Identify ip or version

[FANGOD]

I am very confused about how to distinguish between ip and version number. I tried a lot of regular expressions to correct verison, but it is not enough, it doesn't solve everything.

eg:

text = 'In BIG-IP versions 15.0.0 - 15.1.0.3, 14.1.0 - 14.1.2.5, 13.1.0 - 13.1.3.3, 12.1.0 - 12.1.5.1, and 11.6.1 - 11.6.5.1, the Traffic Management User Interface (TMUI), also referred to as  the Configuration utility, has a Remote Code Execution (RCE) vulnerability in undisclosed pages.
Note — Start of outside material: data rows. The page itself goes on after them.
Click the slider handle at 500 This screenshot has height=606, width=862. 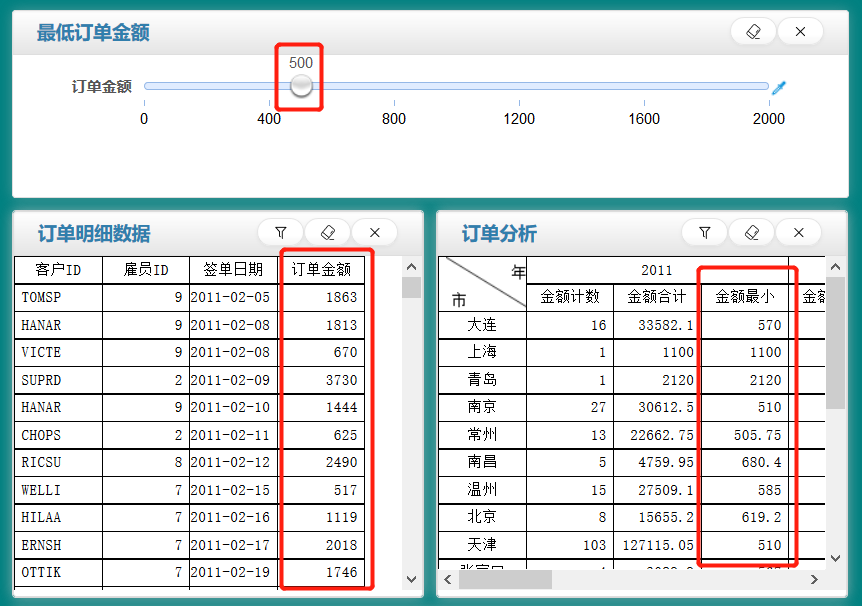tap(301, 87)
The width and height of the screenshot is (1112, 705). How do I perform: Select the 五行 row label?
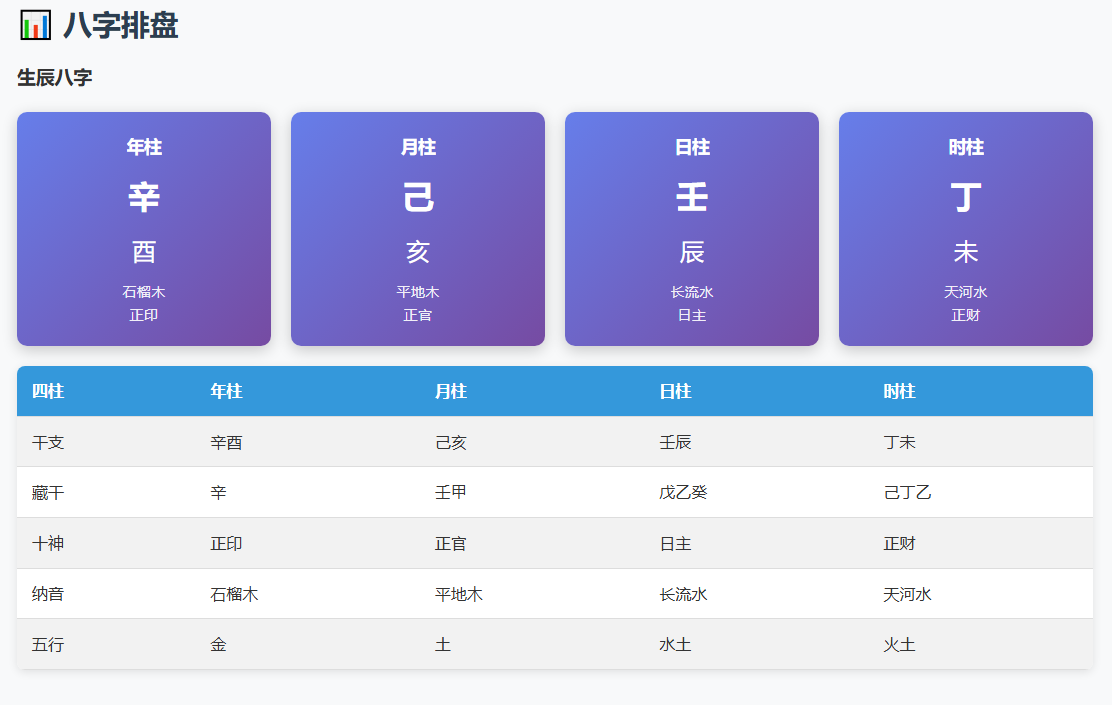click(48, 645)
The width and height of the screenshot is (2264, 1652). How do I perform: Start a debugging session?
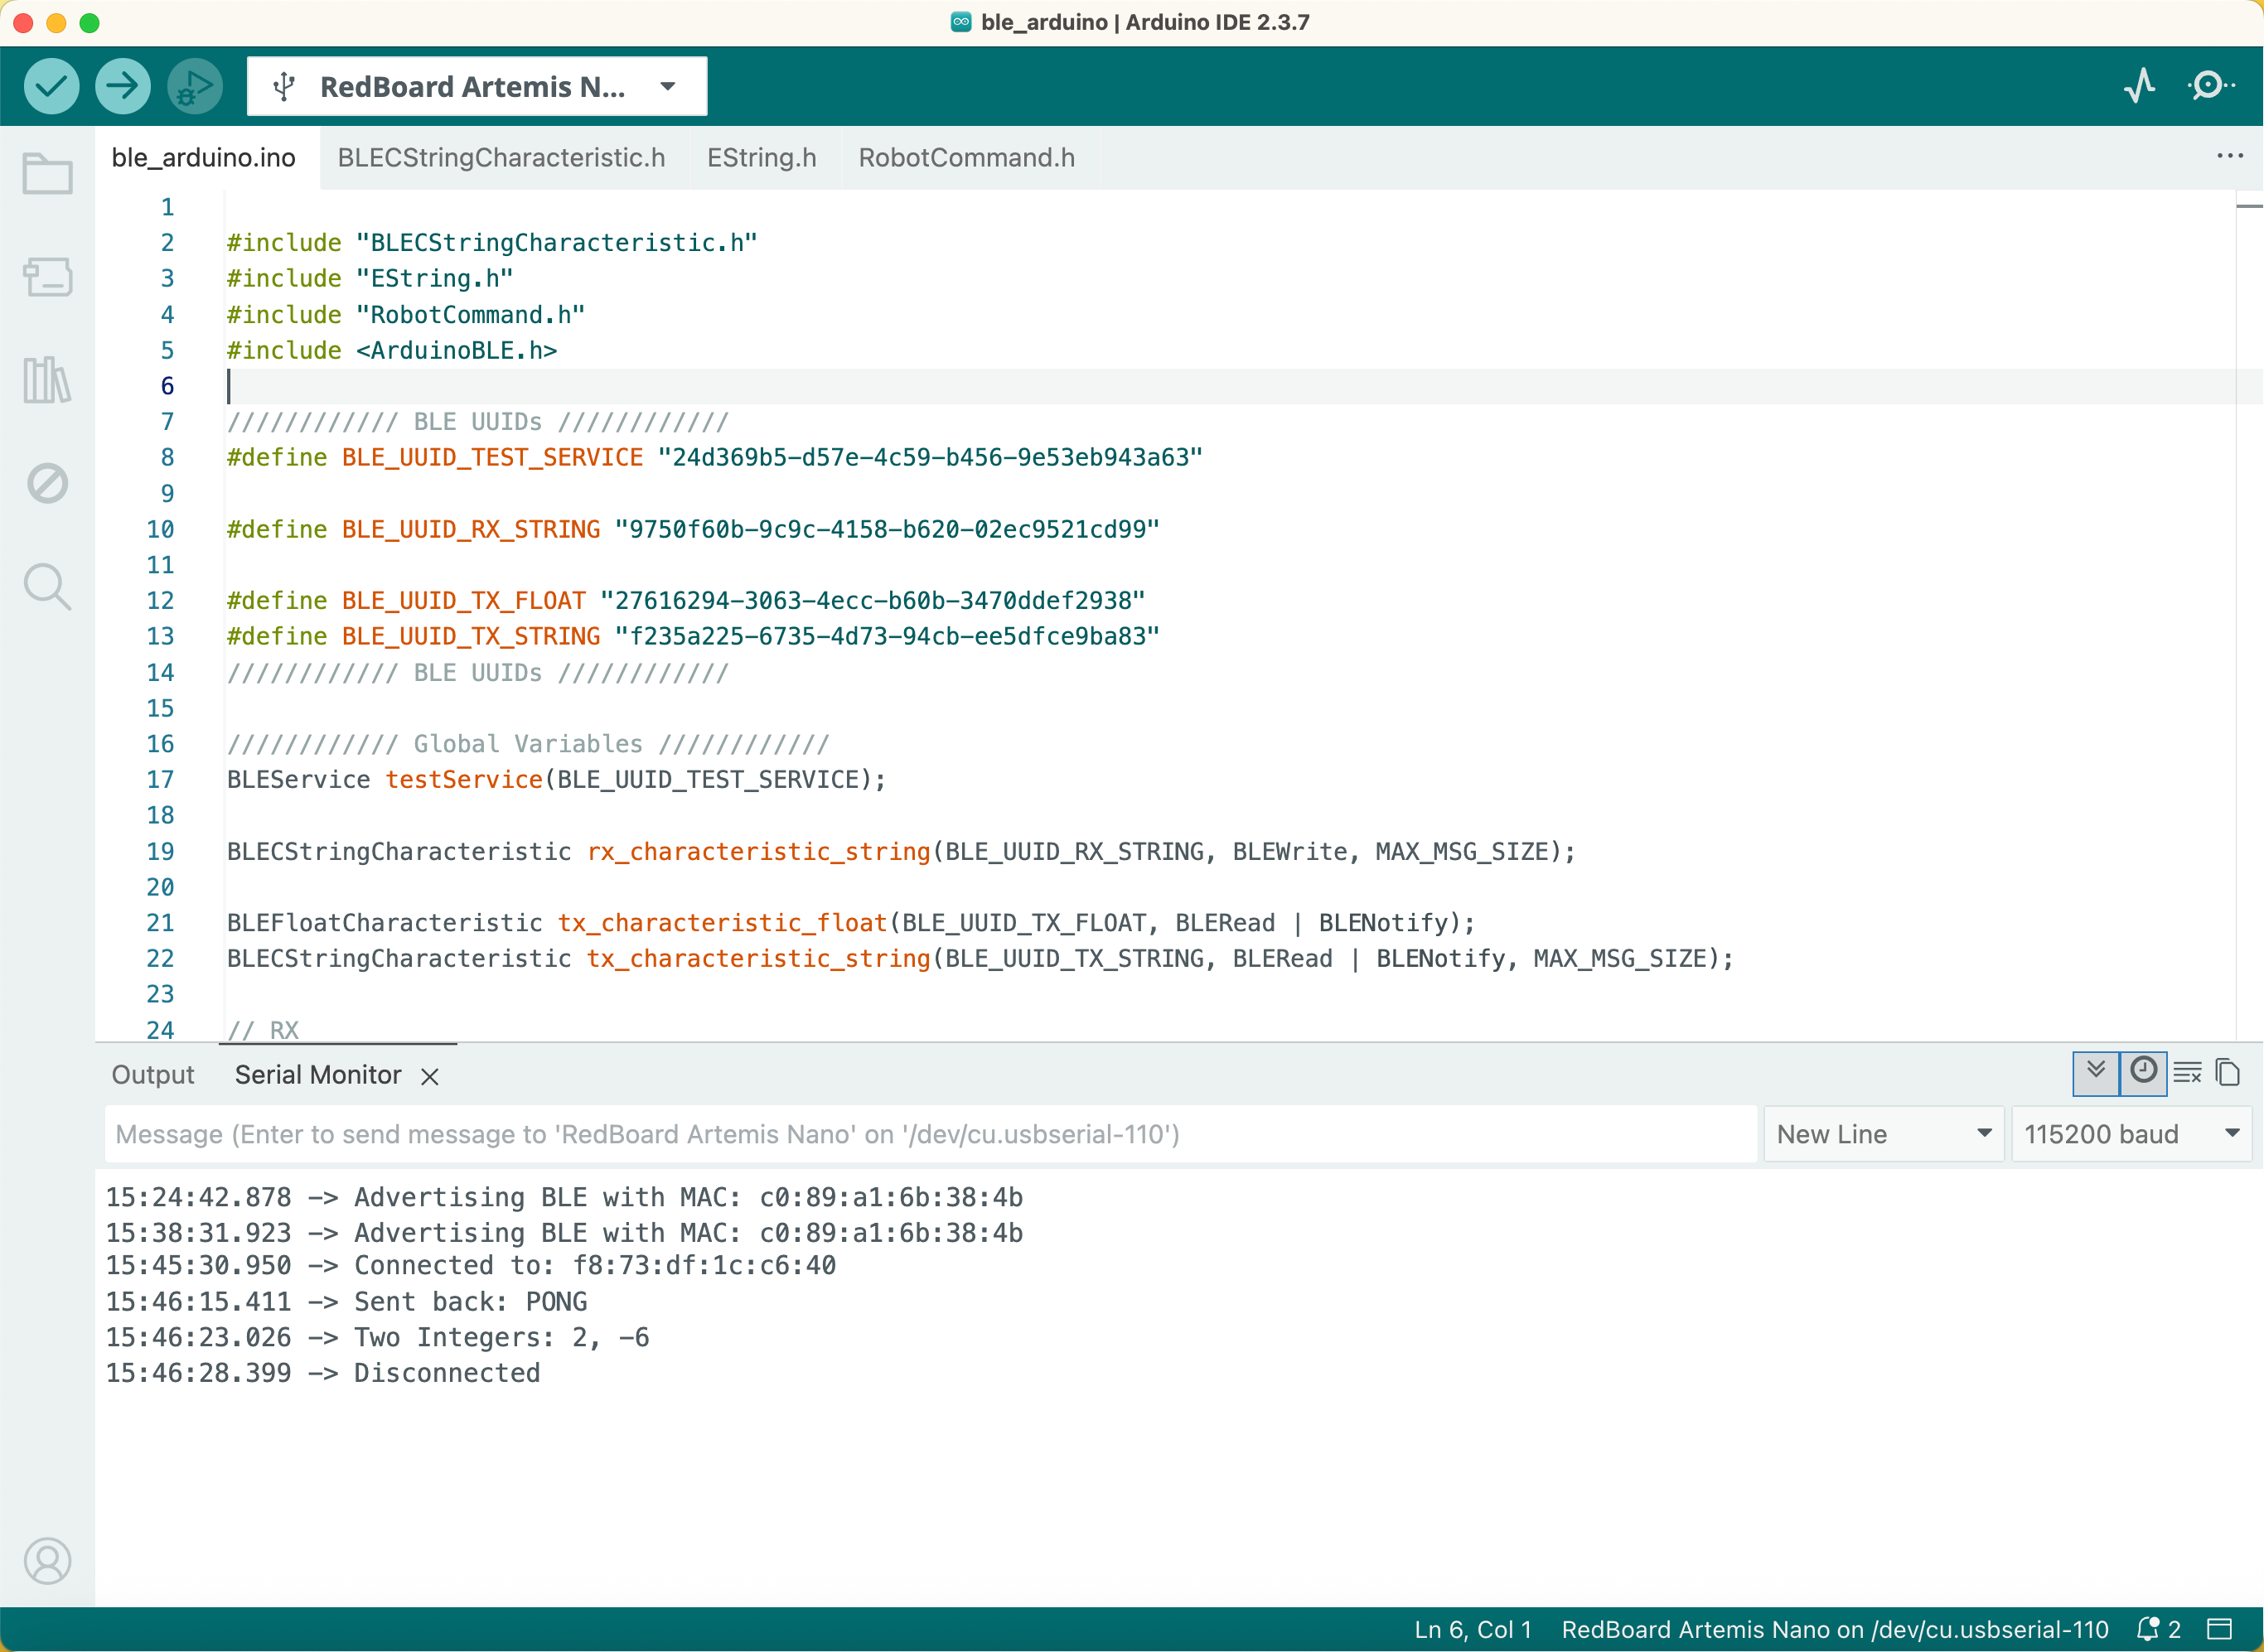click(x=194, y=86)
The bad ip is 1.0.5.8.'

version_regex = r"version[s]{0,1}[\s]*\d+\.\d+\.\d+\.\d+(\s*\w{0,10}\s*\d+\.\d+\.\d+\.\d+){0,2}|version[s]{0,1}\s*\w{0,20}\s*.{0,10}\s*\d+\.\d+\.\d+.\d+|(chrome|Mozilla|BIG-IP){1}[/\s]{0,5}\d+\.\d+\.\d+\.\d+|v[s]{0,2}\d+\.\d+\.\d+.\d+"

Of course we can easily distinguish them in intelligence, but the extraction can also be done more precisely.
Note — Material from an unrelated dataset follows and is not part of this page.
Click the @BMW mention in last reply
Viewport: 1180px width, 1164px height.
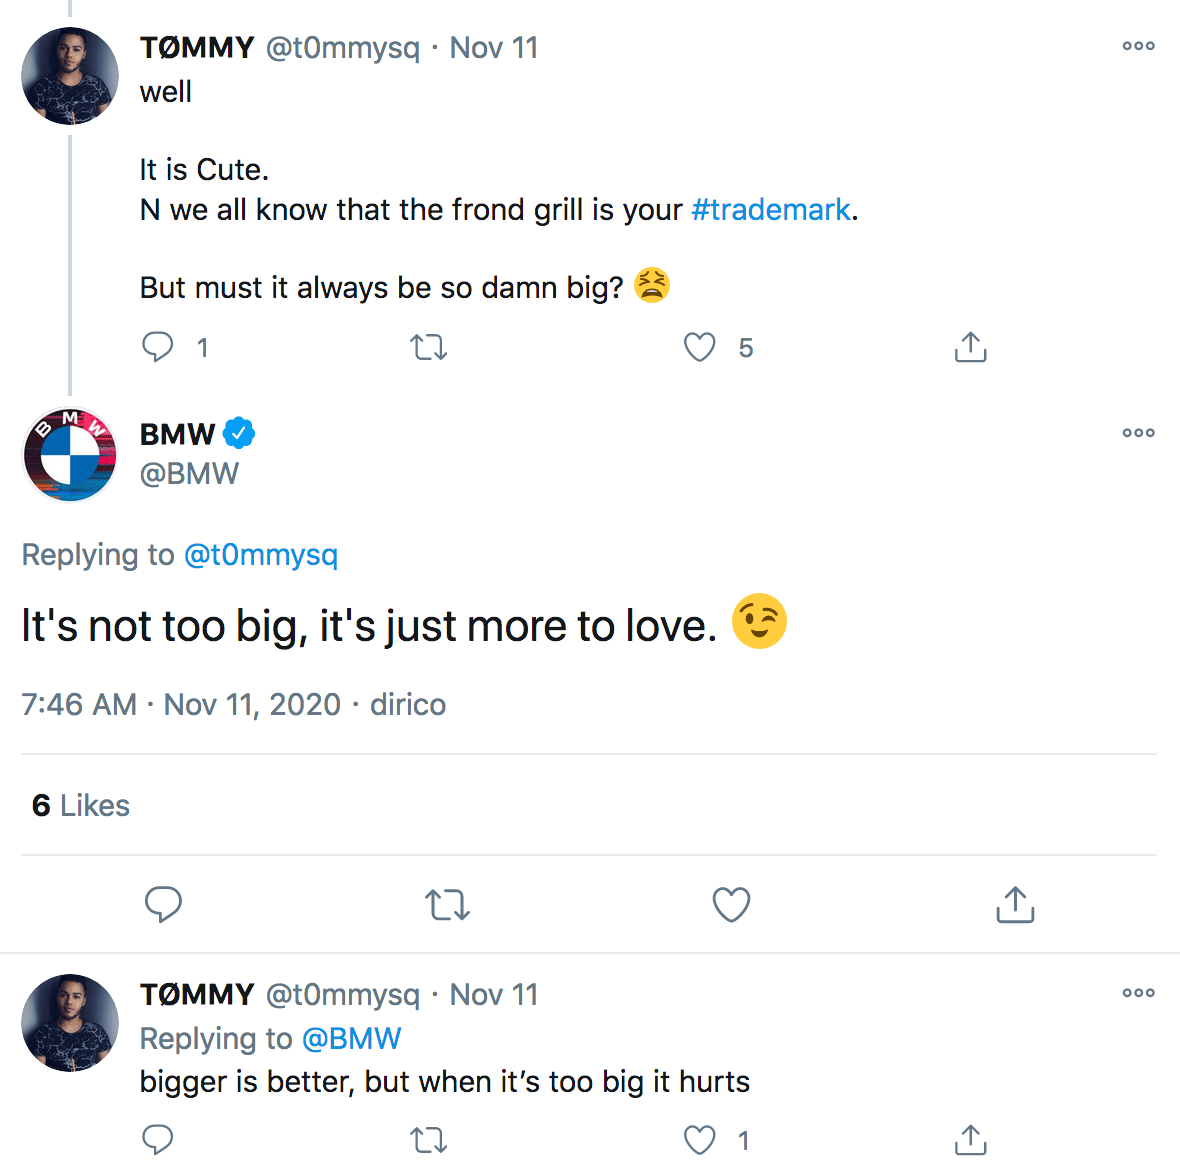pos(351,1039)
I want to find a better way, such as nltk, or other simple applications of NLP.

Thanks~

[fhightower]

Thanks for reporting this - I've done something like this in the past, but haven't built it into ioc-finder yet so I'll see what I can do.

My focus right now is to improve the structure of this project to make it more maintainable, so I won't work on this right away, but will swing back to it once that work is done.